It’s not unusual to encounter a high-friction experience. Remember when you had to re-enter data into a long form because it didn’t submit? Or when your online purchase got lost in the ether? Thoughtful product designers look for ways to reduce friction. A mobile app for ordering coffee removes the line wait. Parking garage lights that indicate open spaces lessen the challenge of finding a spot.
As learning designers, what do we do to reduce friction? How can we minimize the difficulties surrounding learning experiences?
Three Types of User-Friction
In user experience (UX) design, user friction refers to the pain points and usability issues people experience with your digital products. They include anything that prevents people from achieving their goals. In his article, The Hierarchy of Friction, Sanchin Rekhi explains three types of friction: interaction, cognitive, and emotional. Using the definitions below, do examples in learning design come to mind?
Interaction Friction: Interaction friction refers to aspects of the user interface (UI) that prevent people from accomplishing their goals. It happens when the UI is inconsistent or confusing, interfering with the user’s actions. An example in learning design is when a person has the time and motivation to take an eLearning course, but can’t find it when searching in the learning management system (LMS).
Cognitive Friction: This occurs when the user interface responds unexpectedly. In eLearning, this might happen when a user expects that clicking on a definition will display a pop-up. Instead, clicking the “Define Term” button goes to a glossary page outside the lesson. The person finds it difficult to return to the course.

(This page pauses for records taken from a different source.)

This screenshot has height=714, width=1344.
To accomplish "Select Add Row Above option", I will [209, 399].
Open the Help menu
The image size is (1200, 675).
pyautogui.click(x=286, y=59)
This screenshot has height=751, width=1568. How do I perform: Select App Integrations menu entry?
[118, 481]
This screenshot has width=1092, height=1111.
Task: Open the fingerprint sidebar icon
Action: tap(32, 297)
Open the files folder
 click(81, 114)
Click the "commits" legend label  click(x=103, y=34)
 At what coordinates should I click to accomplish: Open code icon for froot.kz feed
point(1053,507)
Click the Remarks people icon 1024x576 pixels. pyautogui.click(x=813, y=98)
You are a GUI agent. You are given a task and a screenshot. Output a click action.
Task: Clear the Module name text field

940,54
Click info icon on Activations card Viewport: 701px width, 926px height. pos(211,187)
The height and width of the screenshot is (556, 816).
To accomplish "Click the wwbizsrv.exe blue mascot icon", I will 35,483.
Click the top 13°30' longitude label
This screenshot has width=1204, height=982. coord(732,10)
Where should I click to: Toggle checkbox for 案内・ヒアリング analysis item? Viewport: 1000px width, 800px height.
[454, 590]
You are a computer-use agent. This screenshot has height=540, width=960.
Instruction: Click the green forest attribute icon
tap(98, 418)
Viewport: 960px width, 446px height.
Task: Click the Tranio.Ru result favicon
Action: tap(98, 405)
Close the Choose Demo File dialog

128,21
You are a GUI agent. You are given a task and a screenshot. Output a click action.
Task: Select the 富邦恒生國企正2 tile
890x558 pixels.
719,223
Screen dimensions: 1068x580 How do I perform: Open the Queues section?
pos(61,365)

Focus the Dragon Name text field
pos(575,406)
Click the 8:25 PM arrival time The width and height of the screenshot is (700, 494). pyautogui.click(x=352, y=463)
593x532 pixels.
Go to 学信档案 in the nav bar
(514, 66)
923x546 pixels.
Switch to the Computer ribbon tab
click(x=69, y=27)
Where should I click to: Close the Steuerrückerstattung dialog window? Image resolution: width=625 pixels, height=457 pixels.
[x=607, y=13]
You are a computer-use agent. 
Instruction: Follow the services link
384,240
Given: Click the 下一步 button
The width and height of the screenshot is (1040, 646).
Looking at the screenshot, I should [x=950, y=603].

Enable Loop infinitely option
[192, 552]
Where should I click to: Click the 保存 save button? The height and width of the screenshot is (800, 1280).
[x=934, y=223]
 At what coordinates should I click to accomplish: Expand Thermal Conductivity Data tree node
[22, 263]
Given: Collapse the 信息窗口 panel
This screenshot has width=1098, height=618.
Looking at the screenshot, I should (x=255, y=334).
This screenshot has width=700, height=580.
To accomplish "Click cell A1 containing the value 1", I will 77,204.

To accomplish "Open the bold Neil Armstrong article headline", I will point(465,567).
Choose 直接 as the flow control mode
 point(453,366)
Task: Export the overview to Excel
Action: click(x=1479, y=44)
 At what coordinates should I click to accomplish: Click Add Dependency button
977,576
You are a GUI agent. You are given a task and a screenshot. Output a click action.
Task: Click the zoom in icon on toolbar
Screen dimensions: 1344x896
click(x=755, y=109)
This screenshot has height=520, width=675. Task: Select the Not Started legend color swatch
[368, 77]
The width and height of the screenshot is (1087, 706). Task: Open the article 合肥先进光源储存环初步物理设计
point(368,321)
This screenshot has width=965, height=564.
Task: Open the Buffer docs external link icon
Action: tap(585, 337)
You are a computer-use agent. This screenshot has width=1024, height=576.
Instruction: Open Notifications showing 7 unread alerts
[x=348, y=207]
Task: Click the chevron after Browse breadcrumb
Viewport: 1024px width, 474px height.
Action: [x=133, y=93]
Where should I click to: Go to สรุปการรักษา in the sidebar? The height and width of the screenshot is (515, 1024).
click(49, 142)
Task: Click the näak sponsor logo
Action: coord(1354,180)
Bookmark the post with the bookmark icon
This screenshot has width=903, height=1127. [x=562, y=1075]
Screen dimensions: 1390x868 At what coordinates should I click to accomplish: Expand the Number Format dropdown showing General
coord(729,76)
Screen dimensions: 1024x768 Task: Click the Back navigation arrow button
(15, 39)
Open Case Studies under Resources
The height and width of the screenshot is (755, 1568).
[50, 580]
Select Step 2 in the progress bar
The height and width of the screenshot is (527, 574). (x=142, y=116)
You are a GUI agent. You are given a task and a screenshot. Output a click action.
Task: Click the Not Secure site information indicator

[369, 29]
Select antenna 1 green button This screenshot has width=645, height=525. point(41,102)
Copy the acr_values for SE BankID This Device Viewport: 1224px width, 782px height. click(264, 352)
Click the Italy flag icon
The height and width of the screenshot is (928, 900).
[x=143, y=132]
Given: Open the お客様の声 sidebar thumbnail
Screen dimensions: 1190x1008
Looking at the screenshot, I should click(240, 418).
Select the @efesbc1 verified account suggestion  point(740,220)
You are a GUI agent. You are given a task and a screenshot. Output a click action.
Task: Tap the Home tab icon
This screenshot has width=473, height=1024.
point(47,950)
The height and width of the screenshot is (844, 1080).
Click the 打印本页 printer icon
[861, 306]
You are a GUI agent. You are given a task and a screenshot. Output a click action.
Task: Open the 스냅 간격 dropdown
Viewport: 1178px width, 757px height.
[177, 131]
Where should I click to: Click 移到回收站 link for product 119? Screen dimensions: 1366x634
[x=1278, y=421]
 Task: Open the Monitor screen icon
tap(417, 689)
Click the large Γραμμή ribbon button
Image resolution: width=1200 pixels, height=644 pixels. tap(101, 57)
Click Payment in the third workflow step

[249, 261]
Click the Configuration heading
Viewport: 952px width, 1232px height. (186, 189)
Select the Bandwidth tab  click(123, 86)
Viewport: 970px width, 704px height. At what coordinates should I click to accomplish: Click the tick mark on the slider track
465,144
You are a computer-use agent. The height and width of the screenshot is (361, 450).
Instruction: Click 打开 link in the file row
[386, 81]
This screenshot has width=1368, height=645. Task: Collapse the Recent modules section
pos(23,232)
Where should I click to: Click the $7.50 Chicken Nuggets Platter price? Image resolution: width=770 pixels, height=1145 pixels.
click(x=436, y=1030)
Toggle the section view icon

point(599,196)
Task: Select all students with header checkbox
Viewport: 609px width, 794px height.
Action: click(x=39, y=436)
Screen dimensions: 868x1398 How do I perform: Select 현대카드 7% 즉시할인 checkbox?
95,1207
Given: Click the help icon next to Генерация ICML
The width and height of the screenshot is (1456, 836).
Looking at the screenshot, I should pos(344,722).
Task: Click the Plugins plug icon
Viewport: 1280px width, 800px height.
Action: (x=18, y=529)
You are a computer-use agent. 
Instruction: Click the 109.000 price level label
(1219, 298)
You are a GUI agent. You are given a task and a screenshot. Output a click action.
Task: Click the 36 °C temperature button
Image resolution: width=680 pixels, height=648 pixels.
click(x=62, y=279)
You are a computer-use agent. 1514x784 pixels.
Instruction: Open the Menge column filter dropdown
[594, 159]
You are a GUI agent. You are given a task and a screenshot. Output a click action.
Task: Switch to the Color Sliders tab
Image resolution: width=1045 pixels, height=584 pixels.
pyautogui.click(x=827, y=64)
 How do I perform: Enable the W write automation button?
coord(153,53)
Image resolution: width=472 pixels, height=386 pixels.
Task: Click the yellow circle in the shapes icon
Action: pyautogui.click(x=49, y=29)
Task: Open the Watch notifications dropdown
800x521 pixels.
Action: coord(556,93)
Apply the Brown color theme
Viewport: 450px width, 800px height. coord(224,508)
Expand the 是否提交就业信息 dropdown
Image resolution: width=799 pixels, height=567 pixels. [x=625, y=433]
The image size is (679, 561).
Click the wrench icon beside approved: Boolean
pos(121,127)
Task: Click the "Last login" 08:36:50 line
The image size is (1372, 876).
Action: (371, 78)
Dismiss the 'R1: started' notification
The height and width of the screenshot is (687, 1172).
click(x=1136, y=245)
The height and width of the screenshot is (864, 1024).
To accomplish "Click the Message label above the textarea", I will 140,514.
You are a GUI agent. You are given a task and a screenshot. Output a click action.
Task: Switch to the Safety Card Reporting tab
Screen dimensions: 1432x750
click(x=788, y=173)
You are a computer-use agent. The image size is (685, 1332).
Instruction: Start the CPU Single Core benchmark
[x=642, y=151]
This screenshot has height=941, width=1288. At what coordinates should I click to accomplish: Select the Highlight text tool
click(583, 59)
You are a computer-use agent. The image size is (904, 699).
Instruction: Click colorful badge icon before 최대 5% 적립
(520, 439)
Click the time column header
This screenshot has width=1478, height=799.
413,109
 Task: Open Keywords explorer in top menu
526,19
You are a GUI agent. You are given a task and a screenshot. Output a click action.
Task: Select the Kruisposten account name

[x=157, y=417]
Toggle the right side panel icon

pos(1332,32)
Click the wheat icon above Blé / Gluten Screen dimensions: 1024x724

Emotional Friction: This refers to the negative emotions that result from a poor user experience. When someone cannot complete a task or perform a desired action, it typically results in frustration and demotivation.
Some Ways to Reduce Friction in eLearning
Here are some ways we can design more positive digital learning experiences. Add your contributions in the Comments.
- Prototype Interactions Early in the Process: You can prototype the interactions you’re considering during your design process. Then address the pain points before you get into development.
- Conduct Usability Testing: Testing a learning experience on sample audience members helps you identify the pain points in the learning journey. Do your testing from the start (logging in to the LMS, if applicable) to finish. Identify the interaction, cognitive, and emotional challenges. Listen to How to Get Feedback from Learners or download the transcript.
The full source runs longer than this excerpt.